Sua capacidade antimicrobiana e anti-inflamatória promove a prevenção em granjas suscetíveis e reduz a gravidade dessa doença, diminuindo significativamente o uso de antibióticos (Krause et al., 2018).
IMPACTO AMBIENTAL
Outra vantagem adicional, no que diz respeito aos aspectos ambientais, é o uso de botânicos para a redução da produção de compostos voláteis, como o amoníaco, diminuindo significativamente a poluição ambiental causada por odores desagradáveis nos arredores das granjas de suínos (Windisch et al., 2008).
RUMINANTES
Em ruminantes, tanto de corte quanto de leite, os botânicos são uma nova ferramenta essencial para otimizar a fermentação ruminal, melhorar a saúde metabólica e reduzir o impacto ambiental.
Foi comprovado que os extratos de alho e anis atuam como moduladores do microbioma ruminal, melhorando a proporção de ácidos graxos voláteis (acético, propiônico e butírico) e reduzindo a produção de amônia (Patra & Saxena, 2009).
Isso resulta em maior eficiência no uso do nitrogênio e melhorias na conversão alimentar.

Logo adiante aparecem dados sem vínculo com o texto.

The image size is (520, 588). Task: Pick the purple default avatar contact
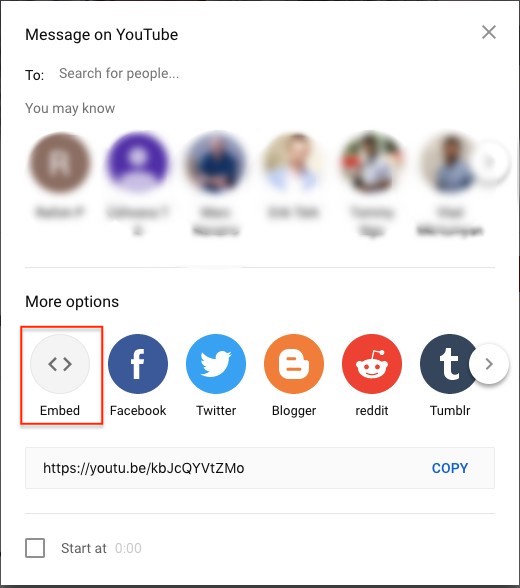[138, 162]
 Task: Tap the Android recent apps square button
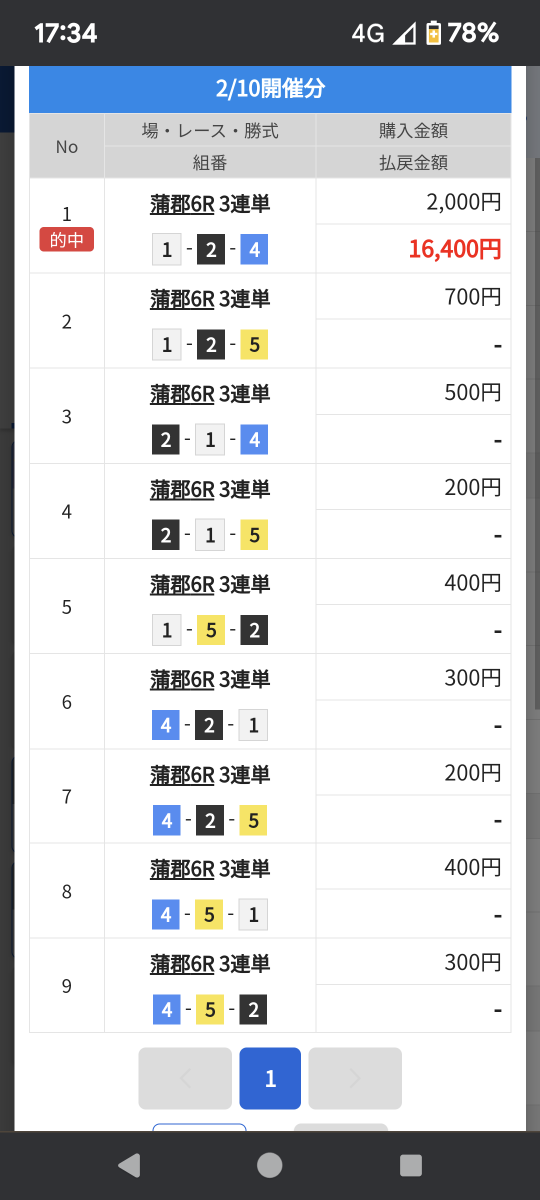point(411,1165)
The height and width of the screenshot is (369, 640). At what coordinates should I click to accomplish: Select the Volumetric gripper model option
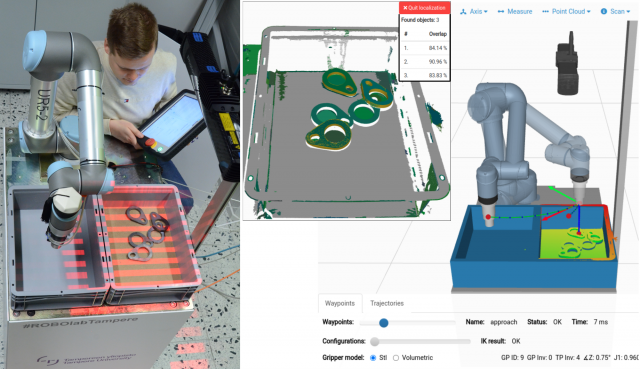click(396, 358)
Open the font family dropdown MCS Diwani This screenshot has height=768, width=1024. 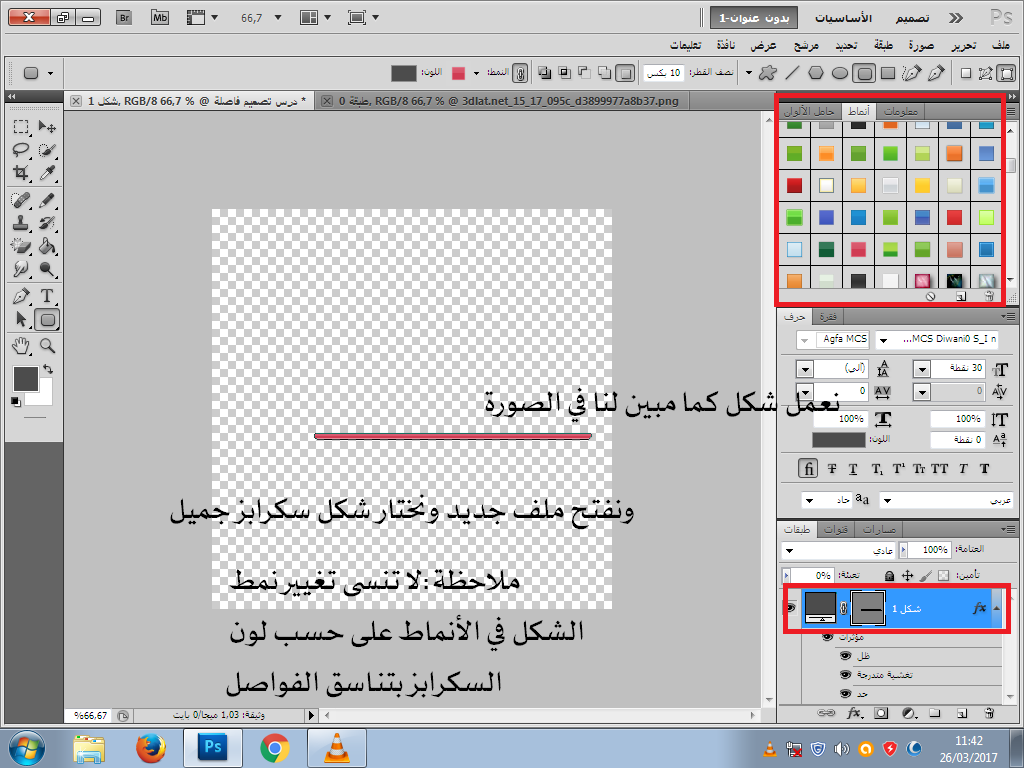(884, 340)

Em vacas leiteiras, os polifenóis presentes no cardo-mariano e no alecrim possuem certa capacidade de proteção hepática, reduzindo o risco de esteatose hepática e melhorando a eficiência metabólica durante o período de lactação (Hashemi & Davoodi, 2012).
REDUÇÃO DAS EMISSÕES DE METANO
Certos estudos demonstraram o efeito antimicrobiano dos botânicos sobre as arqueas metanogênicas responsáveis pela produção de metano no rúmen.
Isso não apenas melhora a eficiência energética dos animais, mas também contribui para a sustentabilidade ambiental ao reduzir as emissões de gases de efeito estufa (Patra & Saxena, 2009).
CONCLUSÕES
Podemos concluir que o uso de botânicos na produção pecuária representa uma alternativa sustentável para reduzir o uso de antibióticos, combatendo a resistência bacteriana e melhorando a saúde animal de forma integrada.
Eles oferecem benefícios como sua ação antimicrobiana, antioxidante, modulação do microbioma e efeito imunostimulante, contribuindo para a melhora da produtividade final.
Os botânicos são eficazes em aves, suínos e ruminantes, adaptando-se aos desafios sanitários e produtivos de cada espécie.
Por fim, seu impacto ambiental é positivo, pois ajudam a reduzir emissões de gases poluentes, como amônia em monogástricos e metano em ruminantes, promovendo uma pecuária cada vez mais sustentável.